1 A similar concept has been described by others as skill orientation (Langer, 1975; Langer & Roth, 1975). We use the term purposeful-action sequence because we mean it to apply to the broad class of situations in which a person purposefully brings about an outcome. In some of those situations, such as opening a door, phenomenologically the ordinary person would not say that skill was involved, simply purpose.
2.
2 These cues are the same ones previously used by Wortman (1975).
3.
3 These subjects also participated in another study, reported elsewhere (Fleming & Darley, 1989, Experiment 1). The subjects who participated in the present study always did so following completion of the other experiment. Subjects were randomly assigned to treatment conditions in this experiment, irrespective of the condition to which they had been assigned in the first study. In order to ensure that participation in the first experiment did not exert any systematic influence on subjects' responses in this study, the treatment condition assignment from the earlier experiment was used as a blocking factor in all of the preliminary analyses from the present experiment. Results of these preliminary analyses showed that subjects' prior treatment condition assignment exerted no effects on the results from this study (all Fs < 1.50). As a result of these analyses, it was concluded that the two experiments were statistically independent, and the prior treatment condition variable was dropped from further analyses; it will not be reported in the present results.

^^^^^^^^

## SHORT TASK 1
Using the footnotes:
(a) What term do the authors use for the concept others have called skill orientation?
(b) Whose cues were the same ones used in this study?
(c) What served as a blocking factor in all of the preliminary analyses?

^^^^^^^^

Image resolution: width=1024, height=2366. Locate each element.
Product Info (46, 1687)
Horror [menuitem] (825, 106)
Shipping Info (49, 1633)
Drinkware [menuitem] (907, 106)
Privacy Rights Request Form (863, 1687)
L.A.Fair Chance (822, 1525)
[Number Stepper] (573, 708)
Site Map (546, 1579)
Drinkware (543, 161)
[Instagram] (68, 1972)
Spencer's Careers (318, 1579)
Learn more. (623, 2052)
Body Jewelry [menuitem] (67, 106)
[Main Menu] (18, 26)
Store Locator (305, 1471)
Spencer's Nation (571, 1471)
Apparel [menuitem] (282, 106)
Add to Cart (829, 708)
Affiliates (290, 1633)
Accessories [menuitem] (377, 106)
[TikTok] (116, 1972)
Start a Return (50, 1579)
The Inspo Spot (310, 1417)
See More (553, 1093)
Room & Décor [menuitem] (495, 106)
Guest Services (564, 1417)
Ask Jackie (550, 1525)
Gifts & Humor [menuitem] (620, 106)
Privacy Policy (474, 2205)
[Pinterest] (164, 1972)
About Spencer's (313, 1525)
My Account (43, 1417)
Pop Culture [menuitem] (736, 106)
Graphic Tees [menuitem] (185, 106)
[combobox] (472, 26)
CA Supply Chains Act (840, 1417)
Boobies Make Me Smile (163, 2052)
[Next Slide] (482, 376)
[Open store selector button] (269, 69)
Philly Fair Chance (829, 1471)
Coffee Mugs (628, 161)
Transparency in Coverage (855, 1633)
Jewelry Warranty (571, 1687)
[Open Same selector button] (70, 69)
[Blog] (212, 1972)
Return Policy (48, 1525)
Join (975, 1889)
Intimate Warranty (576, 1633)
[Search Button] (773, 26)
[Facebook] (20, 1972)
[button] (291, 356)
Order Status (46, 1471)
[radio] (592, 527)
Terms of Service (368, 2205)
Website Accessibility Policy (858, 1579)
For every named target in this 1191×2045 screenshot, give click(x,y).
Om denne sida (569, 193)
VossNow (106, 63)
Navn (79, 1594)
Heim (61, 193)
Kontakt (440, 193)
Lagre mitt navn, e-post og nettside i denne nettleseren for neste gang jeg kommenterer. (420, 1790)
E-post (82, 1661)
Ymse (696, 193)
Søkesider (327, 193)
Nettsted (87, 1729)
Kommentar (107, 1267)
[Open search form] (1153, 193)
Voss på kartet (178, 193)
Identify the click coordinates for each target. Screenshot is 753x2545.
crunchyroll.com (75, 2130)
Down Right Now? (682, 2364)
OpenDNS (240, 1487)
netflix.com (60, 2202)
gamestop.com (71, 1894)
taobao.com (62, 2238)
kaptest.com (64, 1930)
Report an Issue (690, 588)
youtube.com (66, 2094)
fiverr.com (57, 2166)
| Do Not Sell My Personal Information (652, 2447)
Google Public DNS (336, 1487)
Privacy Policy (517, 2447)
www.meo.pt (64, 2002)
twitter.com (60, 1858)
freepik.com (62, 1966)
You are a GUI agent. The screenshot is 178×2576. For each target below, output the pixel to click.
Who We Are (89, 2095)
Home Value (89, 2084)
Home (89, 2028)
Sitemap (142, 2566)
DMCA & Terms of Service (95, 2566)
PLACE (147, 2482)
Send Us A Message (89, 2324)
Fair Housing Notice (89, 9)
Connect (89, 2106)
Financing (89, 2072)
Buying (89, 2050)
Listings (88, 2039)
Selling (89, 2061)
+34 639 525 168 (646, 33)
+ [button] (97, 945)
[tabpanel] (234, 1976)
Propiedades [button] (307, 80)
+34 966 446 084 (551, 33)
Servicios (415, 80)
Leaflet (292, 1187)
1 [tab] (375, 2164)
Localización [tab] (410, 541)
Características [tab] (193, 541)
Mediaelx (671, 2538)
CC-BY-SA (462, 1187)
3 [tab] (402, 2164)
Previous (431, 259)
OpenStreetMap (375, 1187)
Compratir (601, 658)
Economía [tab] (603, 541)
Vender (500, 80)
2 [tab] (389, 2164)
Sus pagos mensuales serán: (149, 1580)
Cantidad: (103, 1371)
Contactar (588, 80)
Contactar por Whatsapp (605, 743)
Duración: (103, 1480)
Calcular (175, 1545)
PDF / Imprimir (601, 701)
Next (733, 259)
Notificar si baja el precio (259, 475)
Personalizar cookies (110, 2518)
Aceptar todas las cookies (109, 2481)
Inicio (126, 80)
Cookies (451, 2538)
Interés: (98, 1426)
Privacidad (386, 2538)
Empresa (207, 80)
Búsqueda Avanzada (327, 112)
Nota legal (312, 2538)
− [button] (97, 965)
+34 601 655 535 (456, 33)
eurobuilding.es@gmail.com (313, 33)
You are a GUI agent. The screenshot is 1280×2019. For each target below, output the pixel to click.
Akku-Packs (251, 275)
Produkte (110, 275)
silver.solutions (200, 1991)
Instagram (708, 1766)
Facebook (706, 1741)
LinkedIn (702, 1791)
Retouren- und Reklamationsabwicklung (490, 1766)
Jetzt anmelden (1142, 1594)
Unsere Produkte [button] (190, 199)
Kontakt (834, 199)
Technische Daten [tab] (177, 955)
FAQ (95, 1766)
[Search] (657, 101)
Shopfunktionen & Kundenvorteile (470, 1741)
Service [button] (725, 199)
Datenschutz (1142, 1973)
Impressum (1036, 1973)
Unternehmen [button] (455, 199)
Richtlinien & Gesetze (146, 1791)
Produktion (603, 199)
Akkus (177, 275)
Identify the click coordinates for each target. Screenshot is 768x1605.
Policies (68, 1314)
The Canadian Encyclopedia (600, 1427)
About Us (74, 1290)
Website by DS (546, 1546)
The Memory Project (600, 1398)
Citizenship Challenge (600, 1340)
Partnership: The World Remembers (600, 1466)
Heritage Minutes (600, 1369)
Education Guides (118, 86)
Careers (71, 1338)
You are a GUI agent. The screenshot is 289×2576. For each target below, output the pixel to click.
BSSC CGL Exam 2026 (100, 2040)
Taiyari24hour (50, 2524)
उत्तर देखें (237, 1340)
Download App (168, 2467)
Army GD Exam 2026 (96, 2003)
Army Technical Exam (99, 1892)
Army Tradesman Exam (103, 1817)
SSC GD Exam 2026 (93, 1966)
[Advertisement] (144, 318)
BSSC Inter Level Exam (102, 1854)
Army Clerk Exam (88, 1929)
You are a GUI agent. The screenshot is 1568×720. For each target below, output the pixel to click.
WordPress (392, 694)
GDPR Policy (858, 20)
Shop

^^^^^^^^

## SHORT TASK 2
Can you extract the lines of the records starting at the line containing "Citizenship Challenge (600, 1340)" and ending at the last line of the records, both included, copying each line without any change?

## FULL ANSWER 1
(a) Purposeful-action sequence.
(b) Wortman's (1975).
(c) The treatment condition assignment from the earlier experiment.

## FULL ANSWER 2
Citizenship Challenge (600, 1340)
Partnership: The World Remembers (600, 1466)
Heritage Minutes (600, 1369)
Education Guides (118, 86)
Careers (71, 1338)
You are a GUI agent. The screenshot is 289×2576. For each target below, output the pixel to click.
BSSC CGL Exam 2026 (100, 2040)
Taiyari24hour (50, 2524)
उत्तर देखें (237, 1340)
Download App (168, 2467)
Army GD Exam 2026 (96, 2003)
Army Technical Exam (99, 1892)
Army Tradesman Exam (103, 1817)
SSC GD Exam 2026 (93, 1966)
[Advertisement] (144, 318)
BSSC Inter Level Exam (102, 1854)
Army Clerk Exam (88, 1929)
You are a GUI agent. The screenshot is 1568×720. For each target below, output the pixel to click.
WordPress (392, 694)
GDPR Policy (858, 20)
Shop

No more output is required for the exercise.